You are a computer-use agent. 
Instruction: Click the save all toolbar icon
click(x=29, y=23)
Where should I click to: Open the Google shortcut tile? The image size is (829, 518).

**********

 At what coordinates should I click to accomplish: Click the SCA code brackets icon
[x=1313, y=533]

**********

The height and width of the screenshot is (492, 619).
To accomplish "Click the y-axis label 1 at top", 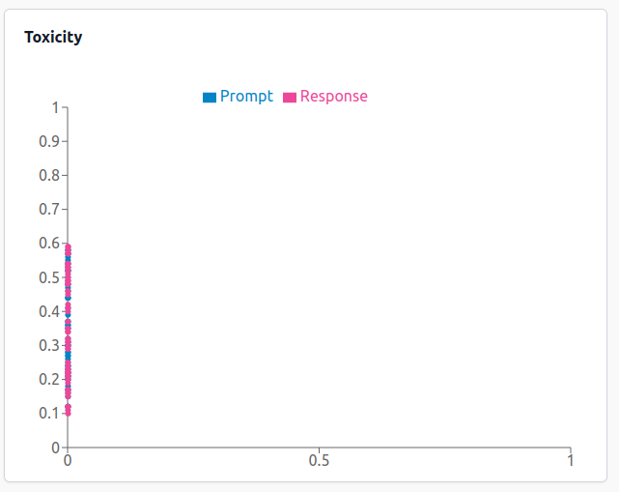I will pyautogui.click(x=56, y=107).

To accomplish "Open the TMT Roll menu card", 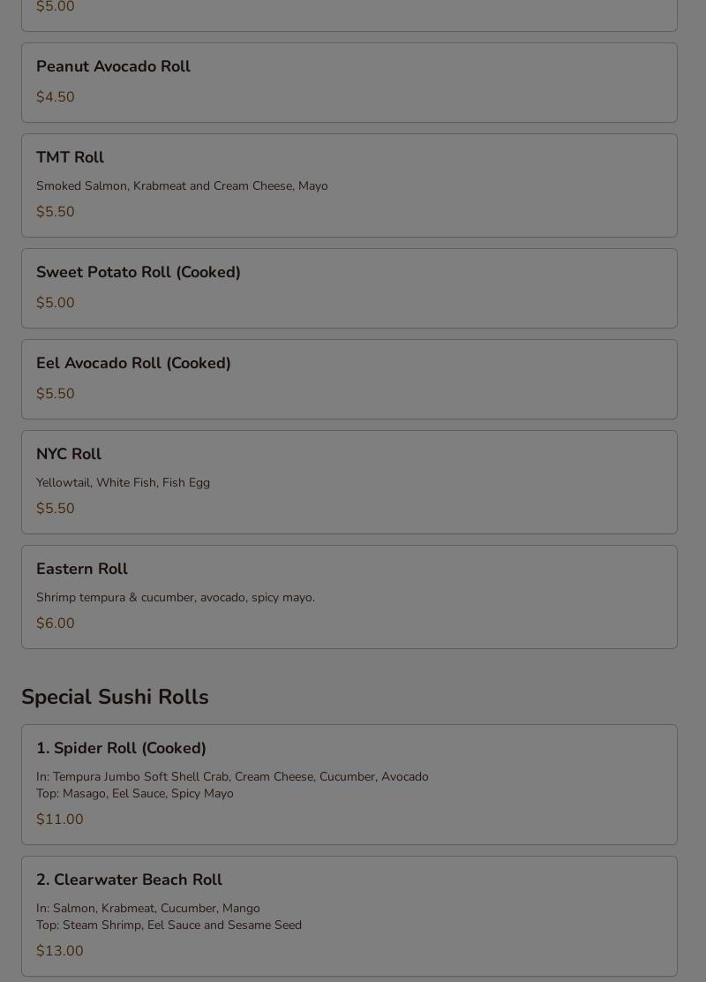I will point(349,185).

**********

As the answer, set down only the lines from the data above between the one holding "You are a computer-use agent." and the one holding "Where should I", inclusive, exactly as they read.

You are a computer-use agent. 
Instruction: Click the save all toolbar icon
click(x=29, y=23)
Where should I click to: Open the Google shortcut tile? The image size is (829, 518).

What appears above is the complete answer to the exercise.